From here Bob can travel to A where his mother is alive or to B where the person he thinks is his mother never gave birth.

LOTTERY NUMBERS
It’s the same with telling yourself winning lottery numbers. The fact that information has travelled back in time will cause the movement to a new universe. The likelihood is that the movement of information will cause different numbers on the lottery machine so it it’s not a lot better than guessing. The more chaotic a system the less accurately the information from time travel.

In essence you are using one universe to compute an approximation of the other one. The universe is almost the same (bar the information that travelled back) and you know what happened in the future of the very similar one.

VIOLATE LAWS OF NATURE
If there are an infinite number of dimensions, which cover everything happening, surely we can move to ones where the laws of nature don’t apply.
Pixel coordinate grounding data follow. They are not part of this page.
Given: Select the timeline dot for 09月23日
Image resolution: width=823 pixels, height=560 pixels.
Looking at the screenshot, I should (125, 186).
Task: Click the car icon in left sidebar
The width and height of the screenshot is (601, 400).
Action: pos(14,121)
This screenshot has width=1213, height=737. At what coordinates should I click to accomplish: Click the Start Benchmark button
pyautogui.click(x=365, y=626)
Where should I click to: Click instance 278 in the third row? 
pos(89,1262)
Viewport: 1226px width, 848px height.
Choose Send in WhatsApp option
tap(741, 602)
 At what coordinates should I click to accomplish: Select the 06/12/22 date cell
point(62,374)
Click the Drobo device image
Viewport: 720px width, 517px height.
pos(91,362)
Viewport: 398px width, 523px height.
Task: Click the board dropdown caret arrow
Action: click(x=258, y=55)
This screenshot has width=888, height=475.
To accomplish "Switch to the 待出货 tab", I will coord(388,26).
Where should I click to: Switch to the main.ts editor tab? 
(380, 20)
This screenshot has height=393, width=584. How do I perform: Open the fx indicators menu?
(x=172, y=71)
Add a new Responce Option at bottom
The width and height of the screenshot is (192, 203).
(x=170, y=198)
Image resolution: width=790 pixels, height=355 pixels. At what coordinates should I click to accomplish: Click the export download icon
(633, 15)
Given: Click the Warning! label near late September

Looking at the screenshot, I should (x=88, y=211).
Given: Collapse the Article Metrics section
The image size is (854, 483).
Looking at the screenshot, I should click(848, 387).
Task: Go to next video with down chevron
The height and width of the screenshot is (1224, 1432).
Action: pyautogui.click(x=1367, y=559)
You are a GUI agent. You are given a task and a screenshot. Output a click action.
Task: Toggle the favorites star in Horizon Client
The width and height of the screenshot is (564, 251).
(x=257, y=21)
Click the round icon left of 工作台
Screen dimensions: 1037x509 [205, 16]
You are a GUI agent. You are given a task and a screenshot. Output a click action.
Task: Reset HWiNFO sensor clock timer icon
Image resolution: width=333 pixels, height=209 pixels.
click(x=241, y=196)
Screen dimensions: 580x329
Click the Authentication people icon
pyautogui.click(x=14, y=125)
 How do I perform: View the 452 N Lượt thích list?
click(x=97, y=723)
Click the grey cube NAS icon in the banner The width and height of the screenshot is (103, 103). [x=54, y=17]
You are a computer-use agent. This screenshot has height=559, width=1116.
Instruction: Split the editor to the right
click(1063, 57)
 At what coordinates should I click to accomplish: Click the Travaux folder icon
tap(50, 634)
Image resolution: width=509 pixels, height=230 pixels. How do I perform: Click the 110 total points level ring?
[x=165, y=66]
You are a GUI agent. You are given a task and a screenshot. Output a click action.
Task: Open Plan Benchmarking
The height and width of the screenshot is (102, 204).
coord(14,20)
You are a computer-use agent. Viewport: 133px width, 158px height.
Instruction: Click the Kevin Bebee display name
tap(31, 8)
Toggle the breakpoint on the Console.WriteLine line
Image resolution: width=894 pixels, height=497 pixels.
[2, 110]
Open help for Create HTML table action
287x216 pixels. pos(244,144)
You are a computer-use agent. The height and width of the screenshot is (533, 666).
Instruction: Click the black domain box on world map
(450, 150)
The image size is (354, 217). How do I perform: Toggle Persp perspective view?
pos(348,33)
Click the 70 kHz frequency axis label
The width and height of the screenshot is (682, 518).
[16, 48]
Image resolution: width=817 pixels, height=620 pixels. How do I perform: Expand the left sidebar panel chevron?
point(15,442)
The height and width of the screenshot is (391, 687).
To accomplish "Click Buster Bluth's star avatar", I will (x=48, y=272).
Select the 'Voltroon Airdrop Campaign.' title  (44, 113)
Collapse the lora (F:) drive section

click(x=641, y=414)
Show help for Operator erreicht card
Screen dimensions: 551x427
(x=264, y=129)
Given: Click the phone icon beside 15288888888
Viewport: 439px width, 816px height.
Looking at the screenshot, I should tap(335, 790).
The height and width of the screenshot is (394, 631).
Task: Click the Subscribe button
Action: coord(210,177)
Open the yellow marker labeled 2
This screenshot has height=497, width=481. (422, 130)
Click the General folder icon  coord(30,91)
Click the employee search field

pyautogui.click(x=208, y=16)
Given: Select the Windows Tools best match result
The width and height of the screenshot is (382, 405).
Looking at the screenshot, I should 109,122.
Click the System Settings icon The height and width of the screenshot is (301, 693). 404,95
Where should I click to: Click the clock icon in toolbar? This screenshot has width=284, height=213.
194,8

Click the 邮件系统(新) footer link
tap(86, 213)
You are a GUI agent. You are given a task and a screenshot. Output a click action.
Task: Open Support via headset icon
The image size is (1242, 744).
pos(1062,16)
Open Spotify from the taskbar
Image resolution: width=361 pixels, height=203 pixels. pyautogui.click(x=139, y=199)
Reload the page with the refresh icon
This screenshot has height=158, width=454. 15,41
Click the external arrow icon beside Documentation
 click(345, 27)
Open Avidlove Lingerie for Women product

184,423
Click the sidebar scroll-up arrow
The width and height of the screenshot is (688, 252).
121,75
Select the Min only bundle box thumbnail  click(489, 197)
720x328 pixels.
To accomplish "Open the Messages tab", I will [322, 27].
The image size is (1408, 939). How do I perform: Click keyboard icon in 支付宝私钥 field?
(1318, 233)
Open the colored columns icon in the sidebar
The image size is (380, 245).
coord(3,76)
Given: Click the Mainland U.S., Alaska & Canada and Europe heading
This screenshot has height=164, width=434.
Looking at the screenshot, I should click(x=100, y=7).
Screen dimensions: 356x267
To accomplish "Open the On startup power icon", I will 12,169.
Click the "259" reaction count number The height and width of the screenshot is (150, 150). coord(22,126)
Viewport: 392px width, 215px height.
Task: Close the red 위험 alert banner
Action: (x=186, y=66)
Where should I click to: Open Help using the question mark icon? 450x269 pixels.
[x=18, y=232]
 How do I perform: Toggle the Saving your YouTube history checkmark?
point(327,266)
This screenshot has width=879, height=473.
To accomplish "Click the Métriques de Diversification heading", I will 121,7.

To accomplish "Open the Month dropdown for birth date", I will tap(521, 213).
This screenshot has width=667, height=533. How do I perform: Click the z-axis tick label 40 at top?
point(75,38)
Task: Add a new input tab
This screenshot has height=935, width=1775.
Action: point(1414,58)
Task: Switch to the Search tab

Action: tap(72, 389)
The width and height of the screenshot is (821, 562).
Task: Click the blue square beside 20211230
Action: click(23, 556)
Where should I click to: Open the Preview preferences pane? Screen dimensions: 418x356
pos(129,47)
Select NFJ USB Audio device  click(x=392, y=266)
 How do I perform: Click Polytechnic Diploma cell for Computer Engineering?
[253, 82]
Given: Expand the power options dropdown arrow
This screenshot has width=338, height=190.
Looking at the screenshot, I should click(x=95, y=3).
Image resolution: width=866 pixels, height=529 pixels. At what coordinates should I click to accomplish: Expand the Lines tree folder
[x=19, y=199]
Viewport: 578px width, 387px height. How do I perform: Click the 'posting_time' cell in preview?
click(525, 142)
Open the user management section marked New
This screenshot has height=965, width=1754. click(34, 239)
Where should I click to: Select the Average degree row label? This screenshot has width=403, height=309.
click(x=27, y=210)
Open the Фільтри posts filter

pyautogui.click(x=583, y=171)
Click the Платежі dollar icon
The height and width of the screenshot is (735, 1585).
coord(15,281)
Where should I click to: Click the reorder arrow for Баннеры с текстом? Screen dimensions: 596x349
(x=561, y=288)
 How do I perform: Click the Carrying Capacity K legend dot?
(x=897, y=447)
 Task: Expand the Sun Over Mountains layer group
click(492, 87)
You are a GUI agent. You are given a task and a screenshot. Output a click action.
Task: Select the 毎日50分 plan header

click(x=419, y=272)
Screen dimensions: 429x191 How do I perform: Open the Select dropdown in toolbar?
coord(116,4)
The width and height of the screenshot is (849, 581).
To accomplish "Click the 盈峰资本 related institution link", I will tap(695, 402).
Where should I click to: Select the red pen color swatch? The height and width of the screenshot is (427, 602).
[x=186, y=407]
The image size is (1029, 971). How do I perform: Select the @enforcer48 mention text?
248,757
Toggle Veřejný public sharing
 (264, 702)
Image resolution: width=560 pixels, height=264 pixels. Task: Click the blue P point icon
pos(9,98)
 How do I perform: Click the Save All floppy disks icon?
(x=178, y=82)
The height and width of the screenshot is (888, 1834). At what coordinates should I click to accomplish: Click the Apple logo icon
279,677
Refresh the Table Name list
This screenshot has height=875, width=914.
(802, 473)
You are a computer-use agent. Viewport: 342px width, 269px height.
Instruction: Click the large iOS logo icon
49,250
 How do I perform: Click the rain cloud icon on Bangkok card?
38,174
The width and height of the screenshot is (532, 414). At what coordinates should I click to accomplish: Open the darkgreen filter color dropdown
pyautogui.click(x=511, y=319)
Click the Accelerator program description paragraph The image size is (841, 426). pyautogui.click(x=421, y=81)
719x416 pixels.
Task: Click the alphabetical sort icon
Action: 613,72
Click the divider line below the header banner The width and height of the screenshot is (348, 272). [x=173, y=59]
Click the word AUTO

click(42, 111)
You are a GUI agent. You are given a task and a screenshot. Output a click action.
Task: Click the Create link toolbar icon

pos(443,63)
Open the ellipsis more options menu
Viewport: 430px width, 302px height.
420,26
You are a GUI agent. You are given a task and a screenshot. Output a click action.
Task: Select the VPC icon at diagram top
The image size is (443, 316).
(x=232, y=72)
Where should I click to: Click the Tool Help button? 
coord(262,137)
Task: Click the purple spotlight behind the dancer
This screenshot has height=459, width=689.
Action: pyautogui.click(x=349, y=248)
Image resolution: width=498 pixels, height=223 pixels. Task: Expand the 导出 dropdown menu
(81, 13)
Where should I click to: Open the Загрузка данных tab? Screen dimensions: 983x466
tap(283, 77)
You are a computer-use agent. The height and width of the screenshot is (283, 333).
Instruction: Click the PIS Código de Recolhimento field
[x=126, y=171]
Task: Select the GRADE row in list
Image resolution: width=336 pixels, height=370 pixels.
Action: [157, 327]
The only reason we haven’t is that we cannot produce a situation where we violate them. If we produced them then we would be in such a place.

You are only able to think if you are alive. By thinking, you are in a universe where you are not dead. Hence, you will only be able to think in the universes where you didn’t die and hence you will think that you are living forever. There will be some universes where you don’t die and that’s the only ones where you will perceive. Do something that will definitely kill you according to the current laws of physics. Does this mean that you will move to a universe which ignores the laws of physics? Shoot yourself in the head to find out.

MOVEMENT DIFFICULTIES
Note that we might not be able to move through the 5th dimension very easily. It might take beings as long as it took them to create a time machine to create a 5th dimension machine, it may not be possible at all. If that is true then we have the case where we can kill our mother and live in a world where we no one gave birth to us. It’s not a paradox if you say that the other universe exists but we can’t get to it. The laws of conservation only apply to closed systems, we cannot observe all the other universes and hence we may gain matter and energy from other universes.

CONCLUSION
Note that the only difference between a universe and a multi-verse is the ability to move in the 5th dimension: something that can only be proved by time travel. I have removed most of the paradoxes you have described but only by defining things or assuming things. I haven’t discovered anything.

My head is buzzing; every time I write about this stuff I come up with so many counter arguments to my thoughts that I find it hard to express anything of value. I hope you like my musings.

[1] My reasoning is that. We cannot build a computer fast enough to perfectly emulate (NOT estimate) itself and do other some stuff. Inside the universe (or even multi-verse) we cannot predict everything that will happen without dedicating the entire universe to working it out.

[2] I know that it is a leap-of-faith, but please, just follow the line of thinking.